> [Work to complete]:
The span to repeat in the listing below runs from the line containing "Veranstaltungen (112, 1731)" to the line containing "Allgemeine Psychiatrie (54, 1791)", inclusive. Repeat it exactly, and only it.
START Task data
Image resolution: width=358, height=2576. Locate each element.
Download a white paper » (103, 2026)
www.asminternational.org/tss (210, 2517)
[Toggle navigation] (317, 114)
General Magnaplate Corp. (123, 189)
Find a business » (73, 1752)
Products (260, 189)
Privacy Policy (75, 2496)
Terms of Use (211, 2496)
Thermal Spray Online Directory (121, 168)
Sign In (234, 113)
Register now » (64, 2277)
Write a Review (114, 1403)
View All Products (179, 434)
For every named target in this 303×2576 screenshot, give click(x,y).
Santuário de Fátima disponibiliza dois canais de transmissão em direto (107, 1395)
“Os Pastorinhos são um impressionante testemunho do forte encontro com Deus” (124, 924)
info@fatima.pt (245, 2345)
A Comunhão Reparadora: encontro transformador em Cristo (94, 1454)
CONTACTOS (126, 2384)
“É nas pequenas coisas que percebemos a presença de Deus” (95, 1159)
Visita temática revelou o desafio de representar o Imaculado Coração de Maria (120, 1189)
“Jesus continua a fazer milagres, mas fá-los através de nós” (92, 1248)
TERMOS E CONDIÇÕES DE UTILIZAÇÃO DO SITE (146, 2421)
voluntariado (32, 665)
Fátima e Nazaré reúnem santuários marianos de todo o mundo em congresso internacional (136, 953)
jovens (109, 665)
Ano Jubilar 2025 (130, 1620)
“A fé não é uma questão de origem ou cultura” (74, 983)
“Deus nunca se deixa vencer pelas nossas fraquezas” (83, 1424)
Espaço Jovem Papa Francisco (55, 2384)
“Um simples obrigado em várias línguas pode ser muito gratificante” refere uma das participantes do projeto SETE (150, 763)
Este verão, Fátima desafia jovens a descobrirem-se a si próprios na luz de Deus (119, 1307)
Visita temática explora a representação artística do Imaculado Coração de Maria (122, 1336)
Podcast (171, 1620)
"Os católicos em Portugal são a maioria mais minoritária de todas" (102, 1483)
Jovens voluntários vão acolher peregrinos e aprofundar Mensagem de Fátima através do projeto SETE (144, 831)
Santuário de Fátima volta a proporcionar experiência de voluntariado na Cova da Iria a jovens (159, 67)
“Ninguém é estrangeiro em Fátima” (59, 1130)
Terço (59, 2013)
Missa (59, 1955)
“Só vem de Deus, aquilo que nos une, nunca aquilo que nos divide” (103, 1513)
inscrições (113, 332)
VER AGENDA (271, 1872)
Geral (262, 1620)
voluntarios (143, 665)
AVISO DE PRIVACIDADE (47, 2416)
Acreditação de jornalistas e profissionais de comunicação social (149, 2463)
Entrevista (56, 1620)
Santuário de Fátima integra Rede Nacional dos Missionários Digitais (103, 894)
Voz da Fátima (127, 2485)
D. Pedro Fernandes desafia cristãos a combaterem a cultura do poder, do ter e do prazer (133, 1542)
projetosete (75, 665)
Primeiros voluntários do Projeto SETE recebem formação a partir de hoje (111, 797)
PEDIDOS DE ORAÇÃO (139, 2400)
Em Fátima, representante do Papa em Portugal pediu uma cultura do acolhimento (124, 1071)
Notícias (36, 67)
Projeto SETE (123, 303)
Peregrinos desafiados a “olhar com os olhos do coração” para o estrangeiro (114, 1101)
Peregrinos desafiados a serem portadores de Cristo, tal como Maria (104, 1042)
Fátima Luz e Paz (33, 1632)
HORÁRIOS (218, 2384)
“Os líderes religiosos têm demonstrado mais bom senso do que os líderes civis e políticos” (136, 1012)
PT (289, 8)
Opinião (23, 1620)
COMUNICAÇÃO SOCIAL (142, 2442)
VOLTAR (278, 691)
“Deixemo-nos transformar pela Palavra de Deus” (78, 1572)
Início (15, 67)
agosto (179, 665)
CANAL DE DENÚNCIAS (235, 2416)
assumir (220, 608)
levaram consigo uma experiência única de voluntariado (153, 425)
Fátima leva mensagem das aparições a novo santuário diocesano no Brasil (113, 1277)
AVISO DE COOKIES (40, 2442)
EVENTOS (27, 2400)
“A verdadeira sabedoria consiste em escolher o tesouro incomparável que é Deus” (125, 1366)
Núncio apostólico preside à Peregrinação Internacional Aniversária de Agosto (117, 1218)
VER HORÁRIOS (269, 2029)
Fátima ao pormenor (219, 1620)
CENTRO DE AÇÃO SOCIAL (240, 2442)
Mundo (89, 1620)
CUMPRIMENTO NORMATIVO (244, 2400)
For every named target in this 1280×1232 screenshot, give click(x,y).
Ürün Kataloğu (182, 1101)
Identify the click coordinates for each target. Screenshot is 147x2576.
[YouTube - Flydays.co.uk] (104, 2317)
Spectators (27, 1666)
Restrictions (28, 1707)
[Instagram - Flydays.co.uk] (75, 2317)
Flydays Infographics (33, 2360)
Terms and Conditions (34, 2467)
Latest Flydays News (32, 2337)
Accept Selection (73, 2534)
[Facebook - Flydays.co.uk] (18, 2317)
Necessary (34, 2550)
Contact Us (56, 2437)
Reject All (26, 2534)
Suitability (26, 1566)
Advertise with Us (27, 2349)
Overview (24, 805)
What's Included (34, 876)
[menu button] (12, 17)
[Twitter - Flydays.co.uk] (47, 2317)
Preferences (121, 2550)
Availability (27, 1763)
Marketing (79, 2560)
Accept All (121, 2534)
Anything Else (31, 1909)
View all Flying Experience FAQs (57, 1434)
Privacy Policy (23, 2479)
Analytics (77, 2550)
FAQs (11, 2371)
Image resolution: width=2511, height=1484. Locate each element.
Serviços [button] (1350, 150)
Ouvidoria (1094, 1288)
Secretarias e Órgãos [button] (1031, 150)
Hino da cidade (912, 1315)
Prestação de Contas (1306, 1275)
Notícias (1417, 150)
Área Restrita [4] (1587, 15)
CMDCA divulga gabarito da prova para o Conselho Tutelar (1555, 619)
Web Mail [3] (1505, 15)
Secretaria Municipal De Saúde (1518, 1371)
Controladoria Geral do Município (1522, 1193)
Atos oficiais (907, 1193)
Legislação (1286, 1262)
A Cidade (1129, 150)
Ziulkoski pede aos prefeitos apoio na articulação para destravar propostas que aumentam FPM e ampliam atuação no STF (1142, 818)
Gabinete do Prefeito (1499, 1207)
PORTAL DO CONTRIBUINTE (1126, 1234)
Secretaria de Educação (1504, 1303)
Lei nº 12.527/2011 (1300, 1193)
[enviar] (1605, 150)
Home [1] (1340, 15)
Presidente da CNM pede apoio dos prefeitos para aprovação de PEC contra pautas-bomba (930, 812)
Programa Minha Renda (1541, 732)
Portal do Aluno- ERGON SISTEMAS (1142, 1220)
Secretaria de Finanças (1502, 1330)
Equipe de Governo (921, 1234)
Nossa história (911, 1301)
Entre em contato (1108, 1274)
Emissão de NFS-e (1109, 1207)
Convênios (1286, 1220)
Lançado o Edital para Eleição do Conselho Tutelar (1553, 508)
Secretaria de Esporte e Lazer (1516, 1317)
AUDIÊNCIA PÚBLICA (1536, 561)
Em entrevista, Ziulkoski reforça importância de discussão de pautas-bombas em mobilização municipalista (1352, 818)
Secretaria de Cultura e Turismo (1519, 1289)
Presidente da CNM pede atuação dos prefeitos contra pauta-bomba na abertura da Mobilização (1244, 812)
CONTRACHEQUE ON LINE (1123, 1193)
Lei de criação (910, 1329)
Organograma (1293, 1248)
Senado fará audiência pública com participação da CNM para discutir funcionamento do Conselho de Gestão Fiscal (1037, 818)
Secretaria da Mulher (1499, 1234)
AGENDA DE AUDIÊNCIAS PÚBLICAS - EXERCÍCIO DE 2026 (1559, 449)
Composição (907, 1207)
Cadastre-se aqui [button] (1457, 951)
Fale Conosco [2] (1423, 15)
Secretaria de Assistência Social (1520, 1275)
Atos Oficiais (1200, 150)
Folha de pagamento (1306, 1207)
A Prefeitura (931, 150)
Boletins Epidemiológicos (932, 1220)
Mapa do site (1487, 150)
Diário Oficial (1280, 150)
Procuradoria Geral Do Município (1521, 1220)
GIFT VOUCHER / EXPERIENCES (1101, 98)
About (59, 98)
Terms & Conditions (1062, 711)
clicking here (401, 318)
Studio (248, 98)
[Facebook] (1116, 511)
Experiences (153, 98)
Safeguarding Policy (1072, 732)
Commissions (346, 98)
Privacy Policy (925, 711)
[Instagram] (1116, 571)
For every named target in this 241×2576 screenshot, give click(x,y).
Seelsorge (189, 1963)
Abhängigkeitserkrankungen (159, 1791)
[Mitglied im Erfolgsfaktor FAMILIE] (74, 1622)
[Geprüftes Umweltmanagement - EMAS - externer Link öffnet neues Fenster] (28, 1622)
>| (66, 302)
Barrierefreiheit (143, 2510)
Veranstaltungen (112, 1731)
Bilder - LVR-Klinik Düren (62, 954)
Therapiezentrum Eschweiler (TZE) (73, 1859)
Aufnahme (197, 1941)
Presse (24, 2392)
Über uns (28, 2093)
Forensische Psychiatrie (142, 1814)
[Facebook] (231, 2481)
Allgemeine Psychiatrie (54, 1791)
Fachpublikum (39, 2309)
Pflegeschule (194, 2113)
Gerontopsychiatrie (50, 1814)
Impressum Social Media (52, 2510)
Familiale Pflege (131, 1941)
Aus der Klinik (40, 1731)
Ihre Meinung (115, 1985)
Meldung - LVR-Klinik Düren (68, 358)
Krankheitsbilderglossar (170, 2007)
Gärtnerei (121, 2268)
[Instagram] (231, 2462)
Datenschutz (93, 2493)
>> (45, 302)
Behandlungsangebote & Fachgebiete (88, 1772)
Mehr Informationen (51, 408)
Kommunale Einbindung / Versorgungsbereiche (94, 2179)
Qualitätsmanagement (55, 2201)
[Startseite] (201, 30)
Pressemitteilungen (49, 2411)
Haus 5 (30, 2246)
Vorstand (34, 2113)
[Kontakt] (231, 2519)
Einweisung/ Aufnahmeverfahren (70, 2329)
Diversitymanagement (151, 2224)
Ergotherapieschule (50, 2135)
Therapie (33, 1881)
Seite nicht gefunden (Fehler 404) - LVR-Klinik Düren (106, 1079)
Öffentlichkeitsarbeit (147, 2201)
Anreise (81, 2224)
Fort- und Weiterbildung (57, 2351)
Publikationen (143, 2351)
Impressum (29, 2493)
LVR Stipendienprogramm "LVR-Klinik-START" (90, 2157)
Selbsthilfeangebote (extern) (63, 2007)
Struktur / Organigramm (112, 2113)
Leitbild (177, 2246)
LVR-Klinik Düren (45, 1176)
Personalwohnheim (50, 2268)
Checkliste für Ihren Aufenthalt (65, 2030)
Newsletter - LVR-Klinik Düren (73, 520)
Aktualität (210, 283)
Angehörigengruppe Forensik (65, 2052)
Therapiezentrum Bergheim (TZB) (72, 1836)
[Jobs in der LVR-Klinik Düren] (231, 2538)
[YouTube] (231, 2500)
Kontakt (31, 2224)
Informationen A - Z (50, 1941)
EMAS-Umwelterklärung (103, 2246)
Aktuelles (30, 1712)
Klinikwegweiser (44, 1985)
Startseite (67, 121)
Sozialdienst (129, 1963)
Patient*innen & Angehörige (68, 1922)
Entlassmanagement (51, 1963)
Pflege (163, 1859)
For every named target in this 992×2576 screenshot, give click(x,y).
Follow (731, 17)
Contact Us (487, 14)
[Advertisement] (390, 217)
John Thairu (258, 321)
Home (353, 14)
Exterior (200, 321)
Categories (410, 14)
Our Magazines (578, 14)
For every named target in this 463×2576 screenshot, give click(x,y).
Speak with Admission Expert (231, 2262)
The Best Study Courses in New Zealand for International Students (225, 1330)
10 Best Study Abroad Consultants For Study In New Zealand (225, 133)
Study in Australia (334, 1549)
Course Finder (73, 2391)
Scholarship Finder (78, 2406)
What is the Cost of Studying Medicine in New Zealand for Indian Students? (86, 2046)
END Task data
> [Output]:
Veranstaltungen (112, 1731)
Bilder - LVR-Klinik Düren (62, 954)
Therapiezentrum Eschweiler (TZE) (73, 1859)
Aufnahme (197, 1941)
Presse (24, 2392)
Über uns (28, 2093)
Forensische Psychiatrie (142, 1814)
[Facebook] (231, 2481)
Allgemeine Psychiatrie (54, 1791)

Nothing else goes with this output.